Polisin Ankara'da "dur" ihtarına uymadığı iddiasıyla açtığı ateşle öldürülen Cem Aygün'ün ailesinden sekiz kişi hakkında "basit yaralama", "görevi yaptırmamak için direnme", "mala zarar verme", "görevli memurlara hakaret", "tehdit" ve "polis memurunu öldürmeye teşebbüs" suçlamalarıyla 58'şer yıla kadar hapis cezası istemiyle dava açıldı.
Aygün'ün ölümüne neden olan polis memuru ise görevinin başında.
Aygün ailesinin avukatı Ertuğrul Cem Cihan, bianet'e yaptığı değerlendirmede, aile üstünde psikolojik baskı kurularak geri adım atmalarının hedeflendiğini belirterek, yargının emniyetin de desteği ile polisleri ciddi şekilde koruduğunu vurguladı.
Cihan, "öldürmeye teşebbüs" dışındaki suçlamalara sulh ceza mahkemelerinin baktığını, dosyanın ağır ceza mahkemesine gitmesi için böyle bir madde eklendiği görüşünde.

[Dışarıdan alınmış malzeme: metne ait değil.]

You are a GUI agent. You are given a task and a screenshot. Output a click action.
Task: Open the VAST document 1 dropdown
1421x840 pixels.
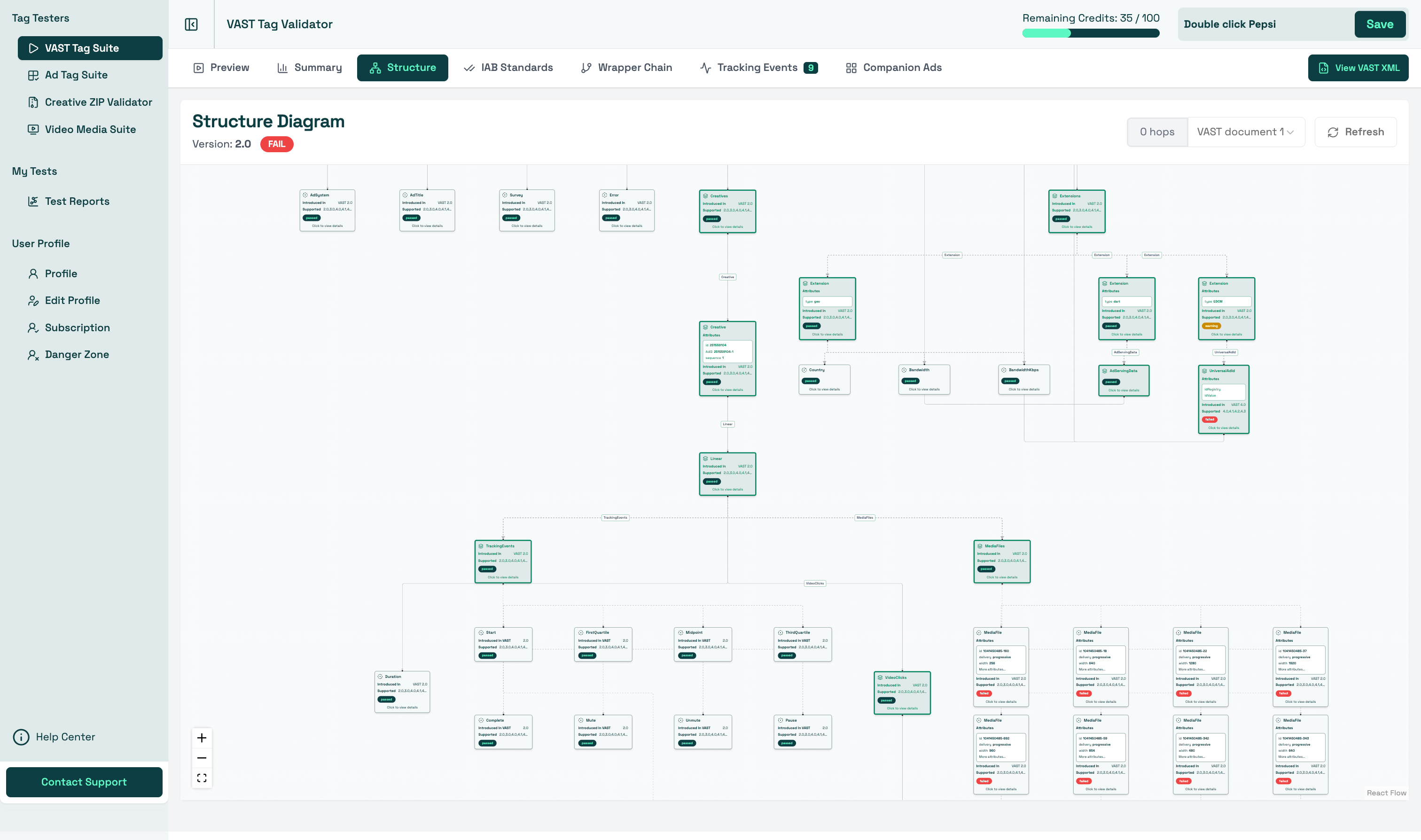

24 yaşındaki Cem Aygün, 30 Ağustos 2012'de Ankara'nın Keçiören ilçesinde polisin dur ihtarına uymadığı iddiasıyla polis memuru tarafından sırtından üç kurşunla vurularak öldürülmüştü.
Polis memuru savunmasında havaya ateş ettiğini ama ayağının kaydığını ileri sürmüştü.

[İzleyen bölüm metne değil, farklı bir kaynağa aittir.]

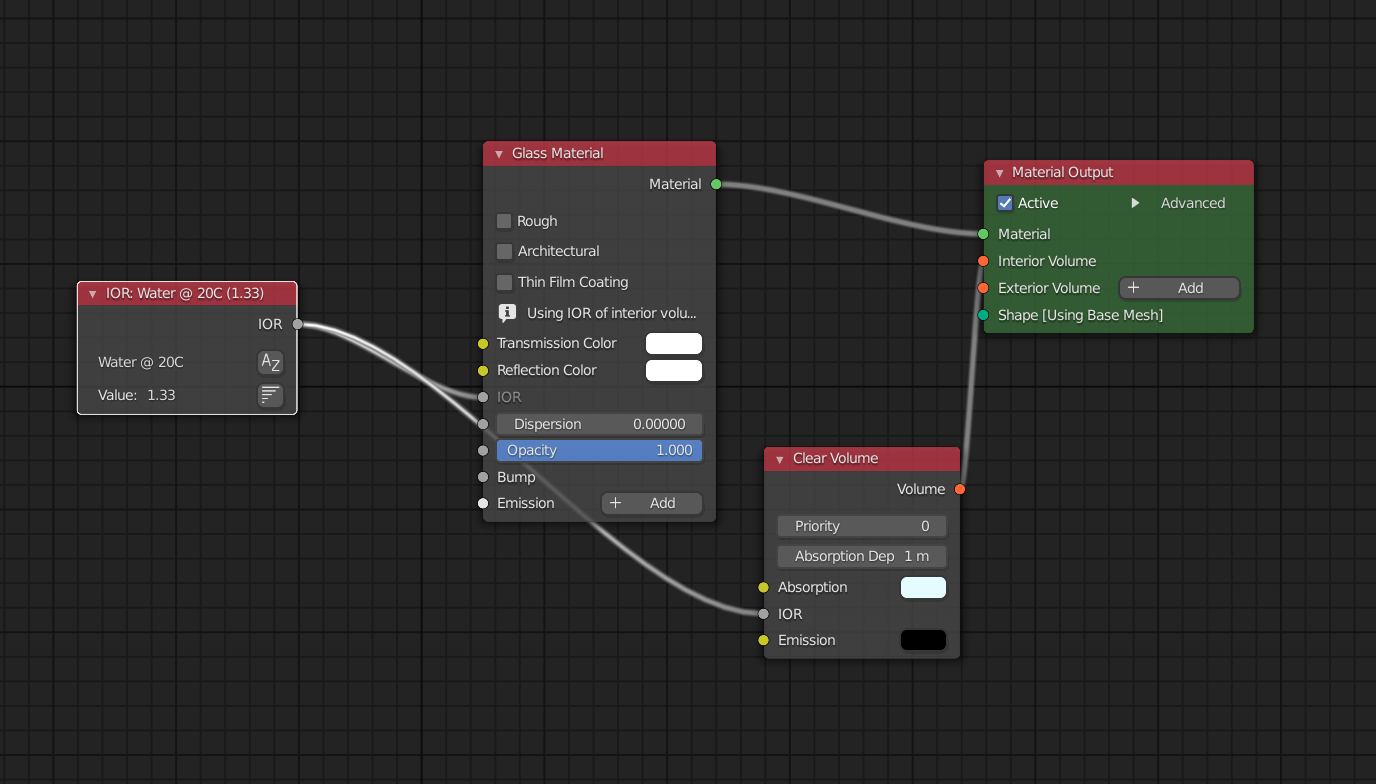Click the IOR output socket on Water node

coord(297,324)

Avukat Cihan: Polis yargı koruması altında
Avukat Cihan, olayın ardından 2 Eylül'de Aygün ailesinden sekiz kadının Emniyet Müdürlüğü'ne gidip Cem Aygün'ü öldüren polisi protesto etmek istediğini, buna izin verilmemesi üstüne emniyet önünde oturma eylemi yaptıklarını, arbede çıktığını ve gözaltına alınarak Yenimahalle karakoluna götürüldüklerini söyledi.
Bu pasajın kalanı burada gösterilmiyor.